Ora, apesar da precariedade do raciocínio (sustenta-se em alguns achismos), isto leva-me a duas conclusões: descontando os que apenas almejam por privilégios de foro… associativo, em regra, os aspirantes a incumbentes conhecem os problemas dos Advogados, da O.A. e da Justiça; porém, confrontam-se com insuperáveis entraves de diferentes naturezas que lhes reduzem a eficiência e a eficácia na concretização dos seus abnegados intuitos. E reduzem drasticamente! Ou seja, o escolho que provoca o naufrágio da boa vontade e da competência é, interna e externamente, o próprio sistema institucional de administração da Justiça em que a Ordem dos Advogados se insere.

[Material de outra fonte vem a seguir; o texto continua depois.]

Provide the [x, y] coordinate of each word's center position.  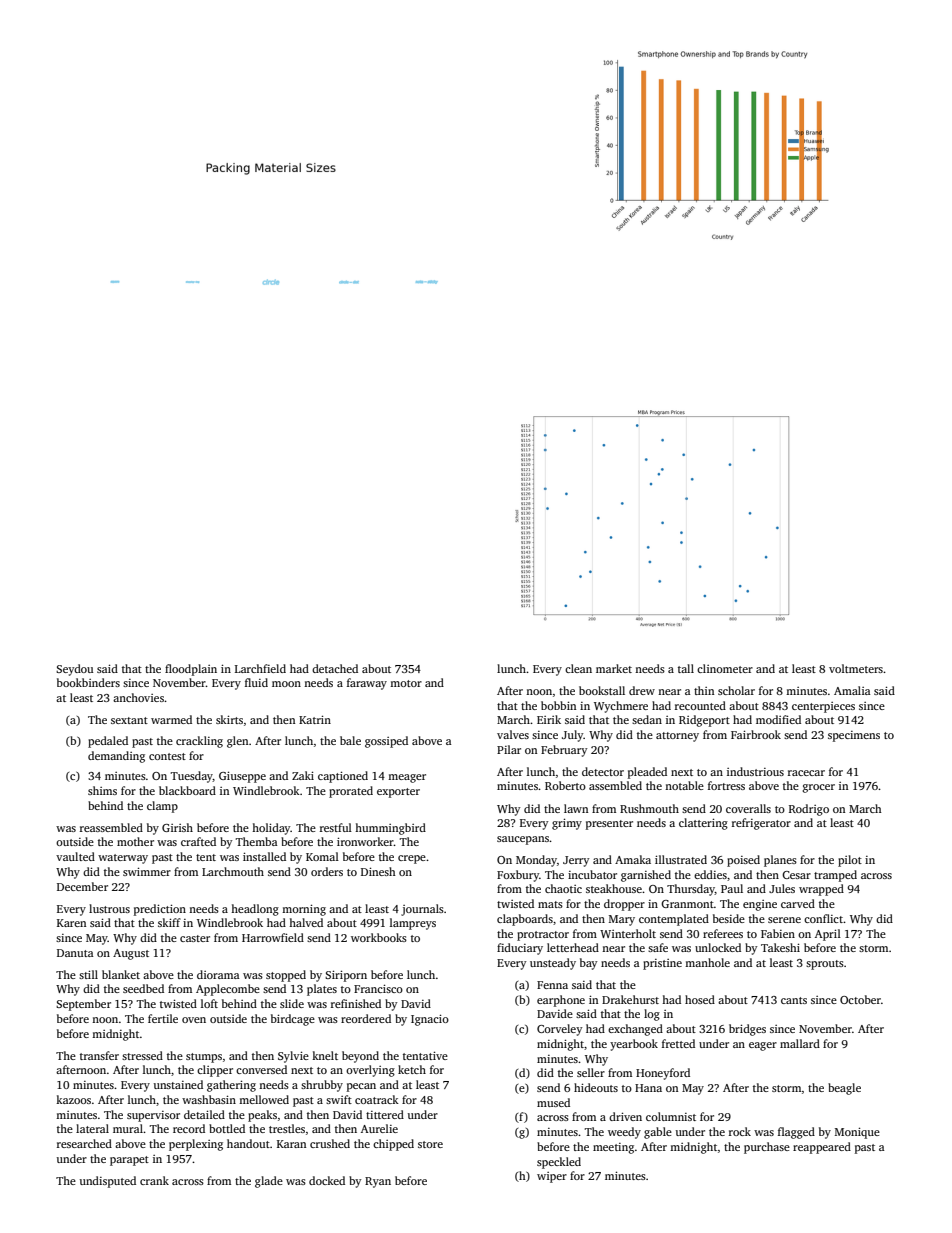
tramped [835, 876]
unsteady [553, 964]
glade [269, 1182]
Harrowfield [273, 937]
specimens [854, 736]
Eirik [549, 719]
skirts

Tristemente, por estar cônscio das dificuldades inerentes ao exercício dos mandatos – dificuldades que explicam a ausência de obra feita –, acabo por definir as minhas opções de voto com base em três critérios que aqui manifesto: a amizade, o reconhecimento profissional e/ou comunitário e o prazeroso desiderato de desencadear mudanças de rostos, nem que seja para arejar corredores e gabinetes.

Isto posto, no que toca ao cargo de Bastonário, logo se percebe que o desempenho do Dr. Guilherme Figueiredo não me cativou minimamente. Foi um bocejo. No entanto, não lhe imputo pungentes responsabilidades na sua inoperância. Exigia-se outra convicção? Claro que sim! Mas, se a sua performance se assemelha à de um nonagenário de andarilho numa corrida de 100 metros com barreiras, pelo menos, não foi este que colocou os obstáculos na pista de tartã…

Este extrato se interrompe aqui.